README.md

# Attention Sink

We compare with an optimized version of the official Triton implementation at [here](https://github.com/openai/gpt-oss/blob/main/gpt_oss/triton/attention.py).


## Algorithm
### Forward
The only change from vanilla FlashAttention is that `sinks` should be taken into consideration in the softmax, which requires an extra rescaling at the epilogue stage.

### Backward
Based on detailed mathematical derivation, interestingly, the backward computation process of `dQ`, `dK`, `dv` is almost identical to that in vanilla FlashAttention, except for that the specific meanings of `lse` differ. We only need to compute `dsinks` additionally, which is given by:

$$
dsink_h=-\sum_{b}\sum_{q}P_{b, h, q}Delta_{b, h, q}
$$

where $P_{b, h, q}$ is the proportion of $sink_h$ in the softmax in the $b$-th block, $h$-th head and $q$-th query(row).
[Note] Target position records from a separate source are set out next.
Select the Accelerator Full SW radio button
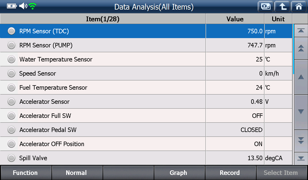The image size is (308, 180). tap(11, 116)
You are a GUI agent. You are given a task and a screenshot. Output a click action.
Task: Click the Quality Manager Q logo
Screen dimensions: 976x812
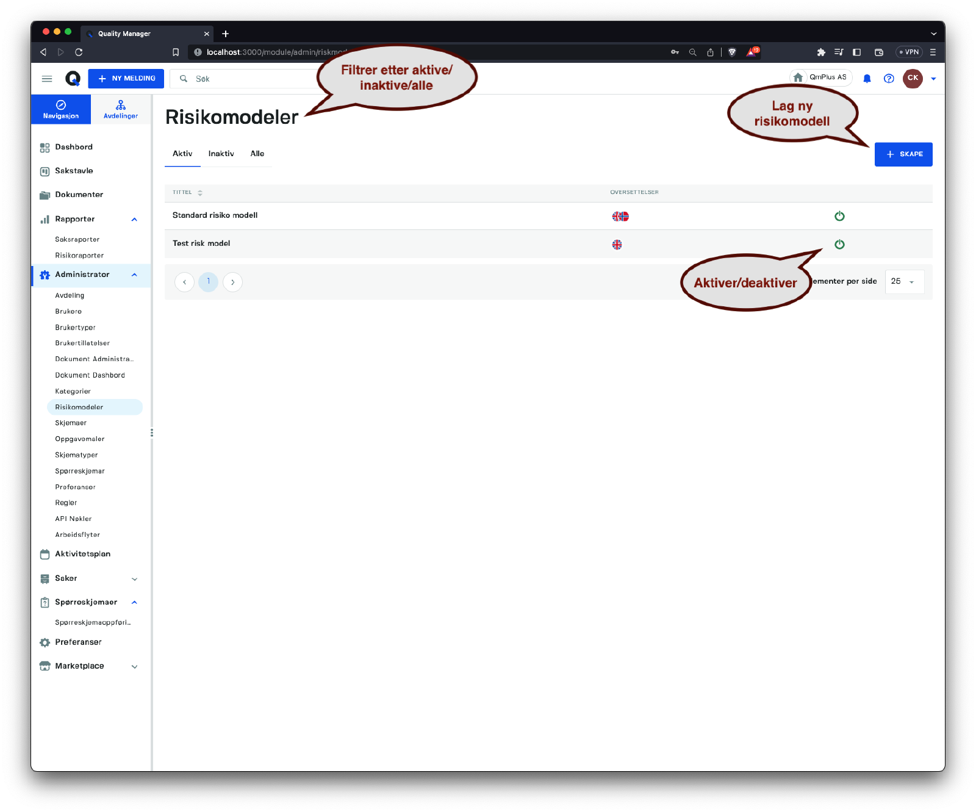(73, 79)
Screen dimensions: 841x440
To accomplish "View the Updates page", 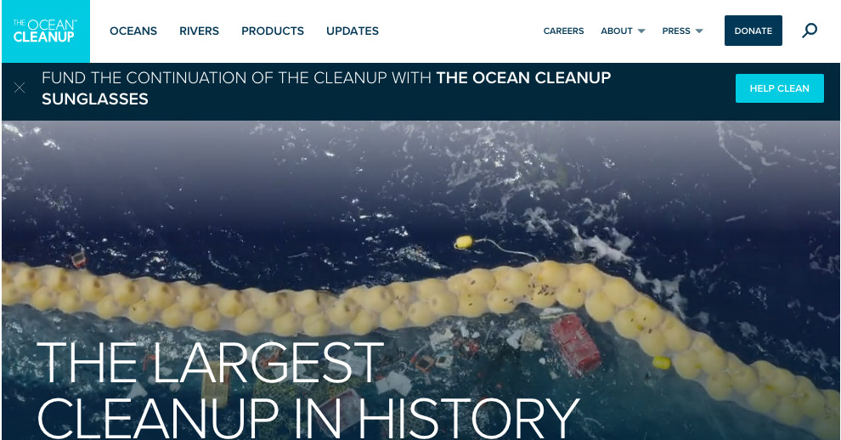I will 353,31.
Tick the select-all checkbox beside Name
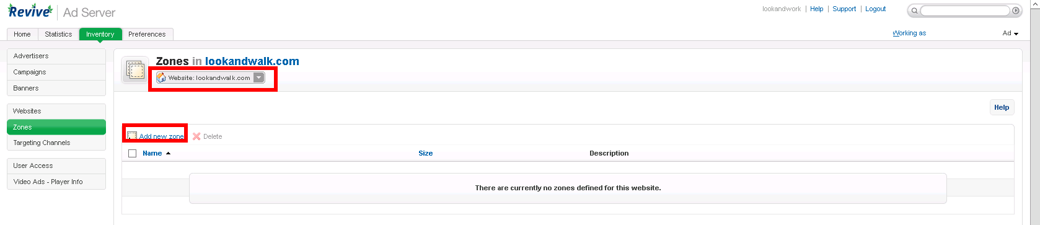Screen dimensions: 1040x225 coord(132,153)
## Benchmark of forward process

### Benchmark Environment
- **Hardware**: NVIDIA H800
- **CUDA version**: 12.9
- **Triton Version**: 3.4.0

### Results

- dtype=float16
- batch_size=1, heads=64, kv_heads=8 (the setting of GPT-OSS-120B)
- Full attention is adopted.

| SEQ_LEN | headdim | Triton TFLOPs | TileLang TFLOPs      | Speedup |
|---------|---------|---------------|----------------------|---------|
| 2048    |   64    | 231.55        | **277.07**           | 1.20x   |
| 2048    |  128    | 313.55        | **393.98**           | 1.26x   |
|         |         |               |                      |         |
| 4096    |   64    | 272.17        | **337.30**           | 1.24x   |
| 4096    |  128    | 356.35        | **461.54**           | 1.30x   |
|         |         |               |                      |         |
| 8192    |   64    | 289.93        | **353.81**           | 1.22x   |
| 8192    |  128    | 392.18        | **482.50**           | 1.23x   |
|         |         |               |                      |         |
| 16384   |   64    | 299.52        | **377.44**           | 1.26x   |
| 16384   |  128    | 404.64        | **519.02**           | 1.28x   |

> The backward performance will be further optimized via fine-grained manual pipelining of FA3 in the tilelang kernel.